Step 2: Configure environment variables

Set the following environment variables:

Parameter	Value	Example
SLS_ENDPOINT	Log on to the SLS console and click your target project. Click the icon to the right of the project name to go to the project overview page. In the Endpoint section, copy the public endpoint. The full endpoint is `https://` + your public endpoint. An `https://` prefix (for example, `https://cn-beijing.log.aliyuncs.com`) enables automatic HTTPS. The `*.aliyuncs.com` certificate is issued by GlobalSign and trusted by most systems. If your system does not trust it, follow the Certificate installation instructions.	`https://cn-beijing.log.aliyuncs.com`
SLS_PROJECT	The name of your project in the SLS console.	my-sls-project-one
SLS_LOGSTORE	The name of your Logstore in the SLS console.	my-sls-logstore-a1
SLS_AK_ID	AccessKey ID of your RAM user. Important An Alibaba Cloud account AccessKey pair grants full API access. Use a RAM user's AccessKey pair for better security. Never hard-code your AccessKey ID or AccessKey Secret in application code.	L***ky
SLS_AK_KEY	AccessKey Secret of your RAM user.	x***Xl
SLS_CG	Consumer group name. Auto-created if it does not exist.	sync_data

Step 3: Start and verify

Start multiple consumer processes for concurrent processing. Maximum concurrency equals the shard count of your Logstore.

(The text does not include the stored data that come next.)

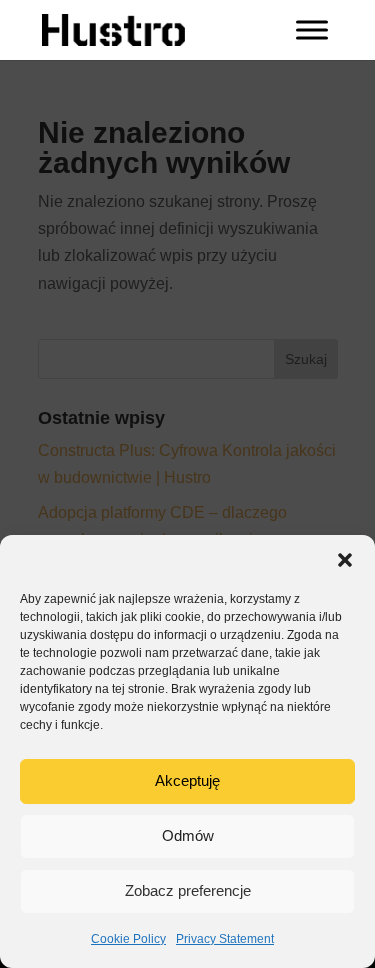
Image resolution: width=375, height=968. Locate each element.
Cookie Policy (128, 939)
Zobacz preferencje (188, 890)
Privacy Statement (225, 939)
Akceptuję (187, 780)
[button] (345, 560)
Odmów (188, 835)
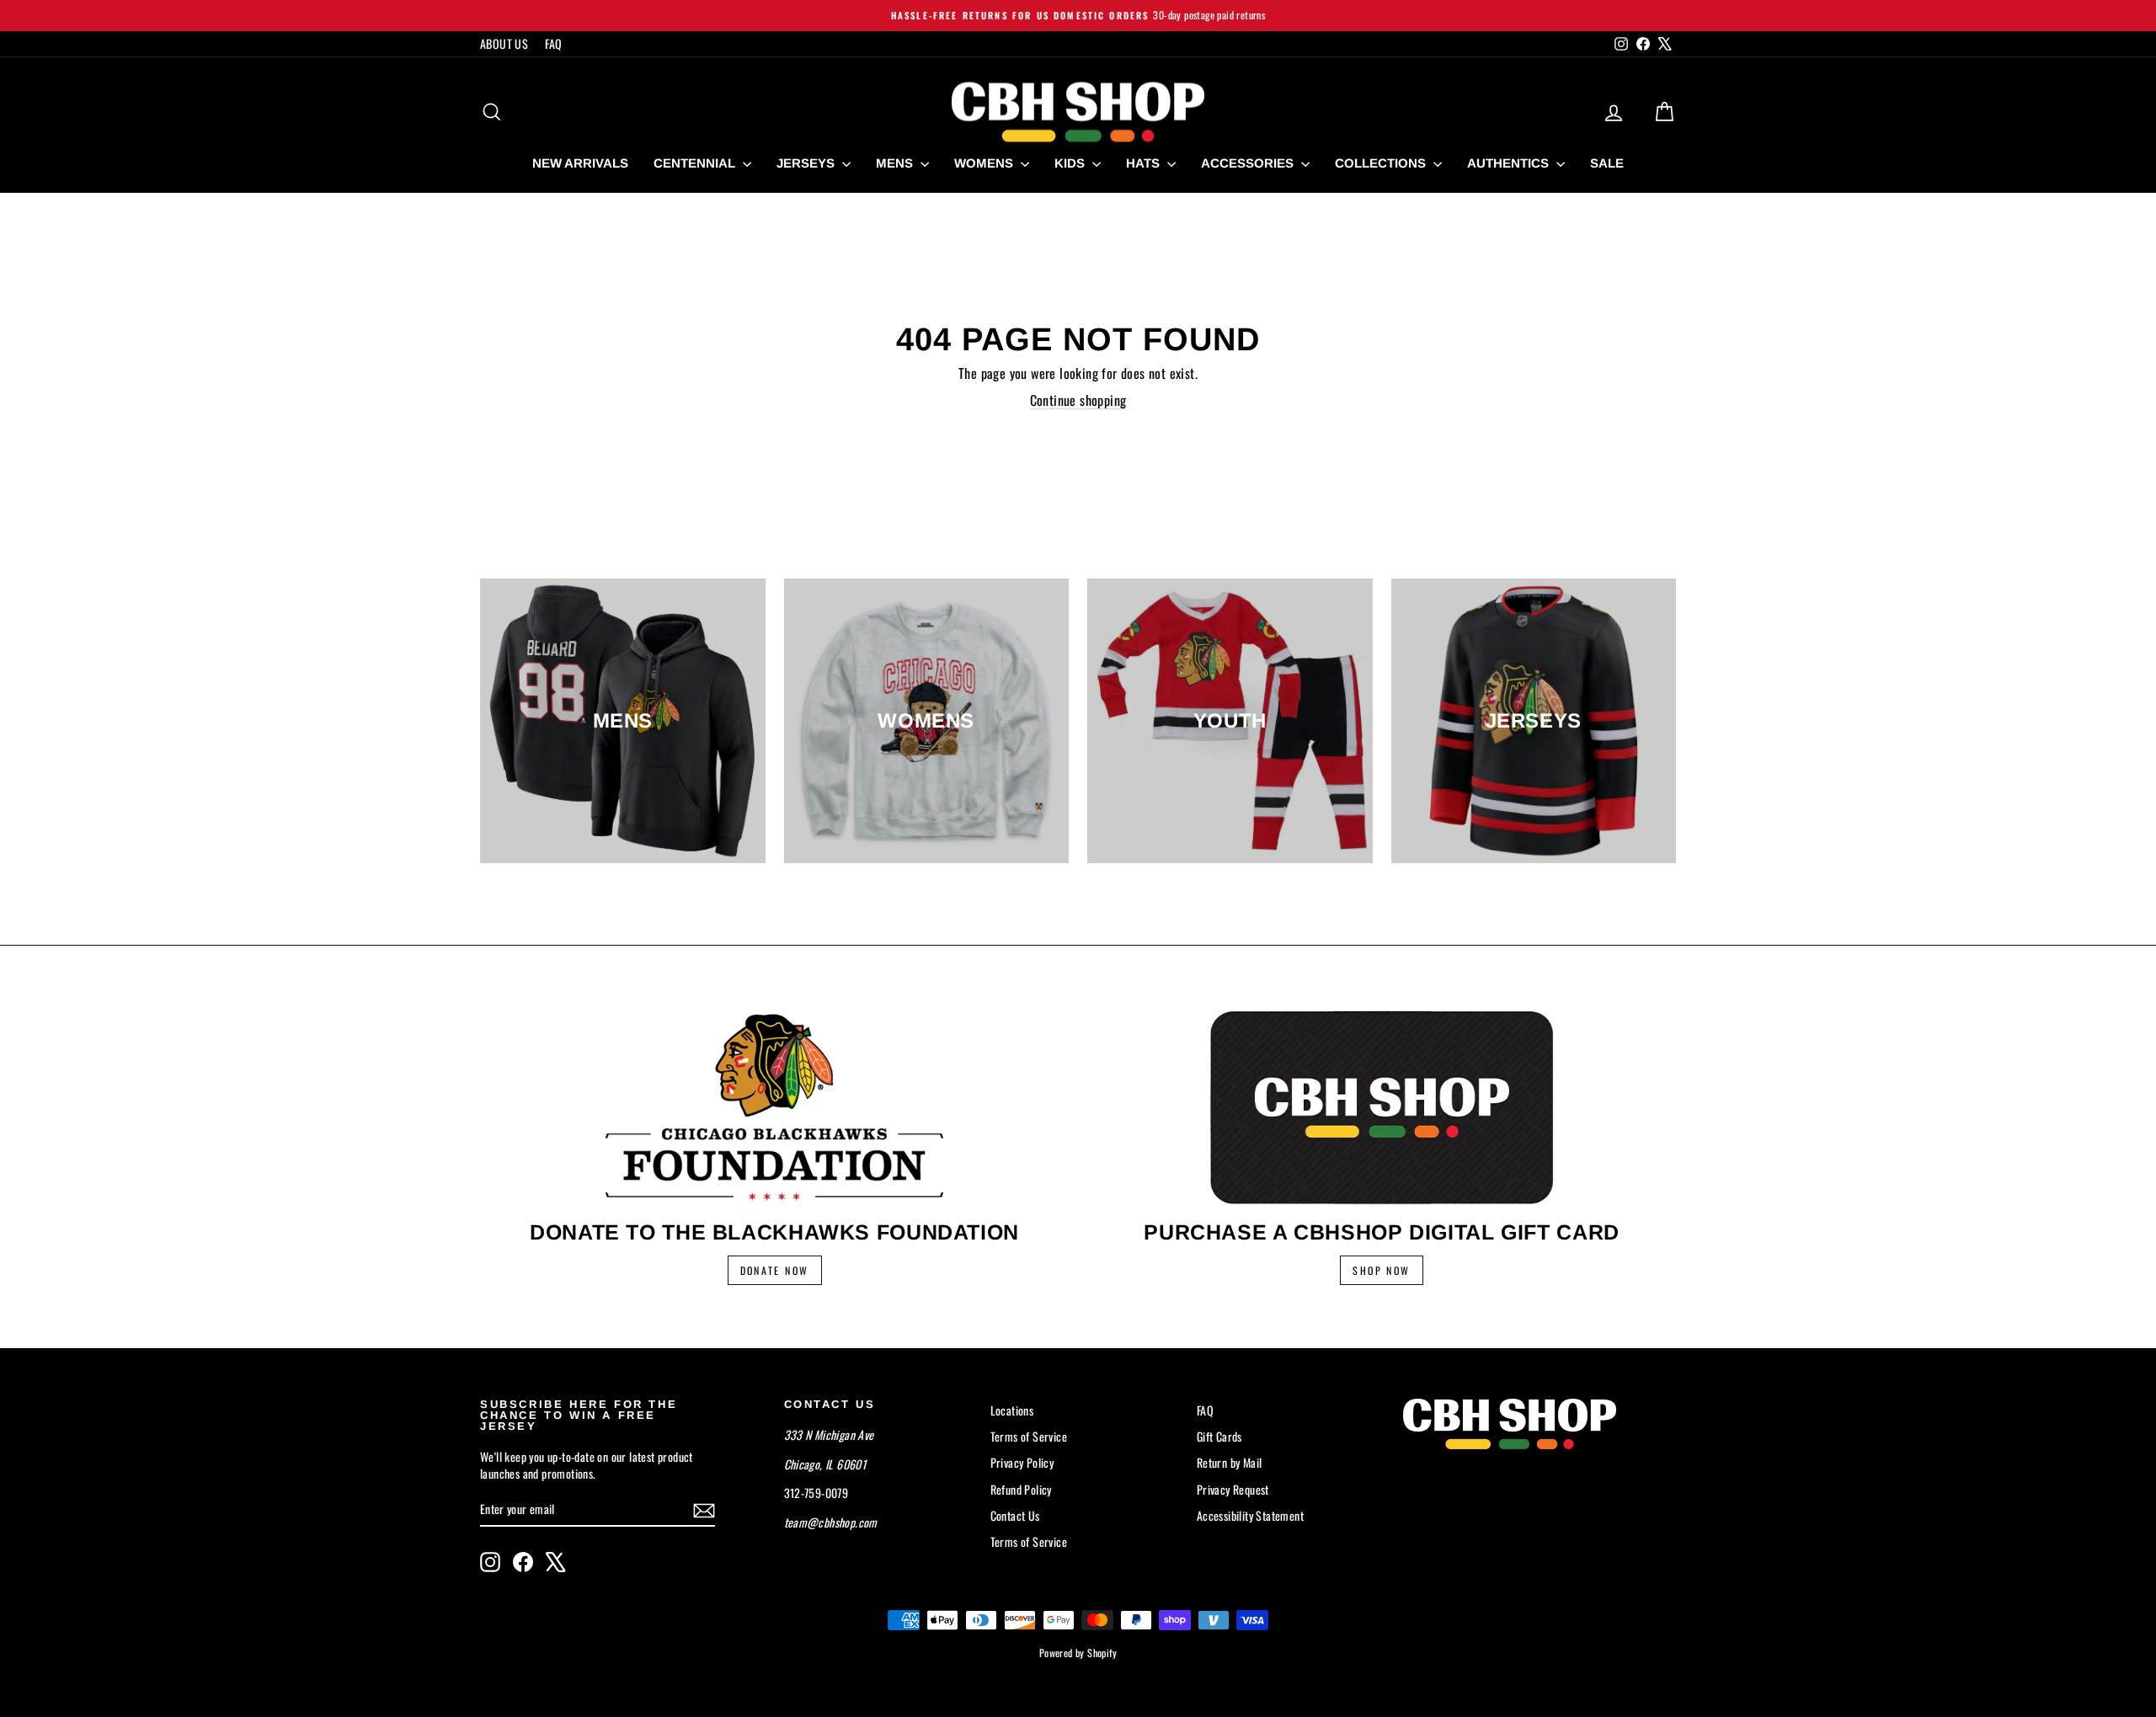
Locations (1012, 1410)
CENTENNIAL (696, 163)
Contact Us (1015, 1515)
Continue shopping (1078, 400)
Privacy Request (1233, 1489)
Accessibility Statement (1250, 1515)
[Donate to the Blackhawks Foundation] (774, 1107)
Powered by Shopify (1078, 1652)
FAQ (553, 43)
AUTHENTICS (1509, 163)
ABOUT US (504, 43)
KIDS (1071, 163)
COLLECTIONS (1382, 163)
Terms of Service (1028, 1436)
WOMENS (985, 163)
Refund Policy (1021, 1489)
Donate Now (774, 1270)
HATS (1144, 163)
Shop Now (1381, 1270)
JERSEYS (807, 163)
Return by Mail (1229, 1462)
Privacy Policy (1022, 1462)
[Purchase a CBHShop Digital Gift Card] (1381, 1107)
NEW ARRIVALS (580, 163)
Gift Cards (1219, 1436)
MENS (896, 163)
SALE (1607, 163)
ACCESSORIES (1249, 163)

# Start the first consumer process
nohup python3 sync_data.py &
# Start the second consumer process
nohup python3 sync_data.py &

View the status of the consumer group in the SLS console.
1. In the project list, click your target project. Go to the Log Storage > Logstores tab. Click the icon next to your target logstore, and then click the icon next to Data Consumption.
2. Click your consumer group. On the Consumer Group Status tab, view the consumer client and progress for each shard.

FAQ

`ConsumerGroupQuotaExceed` error

Each Logstore supports up to 30 consumer groups. Delete unused groups in the SLS console to free quota.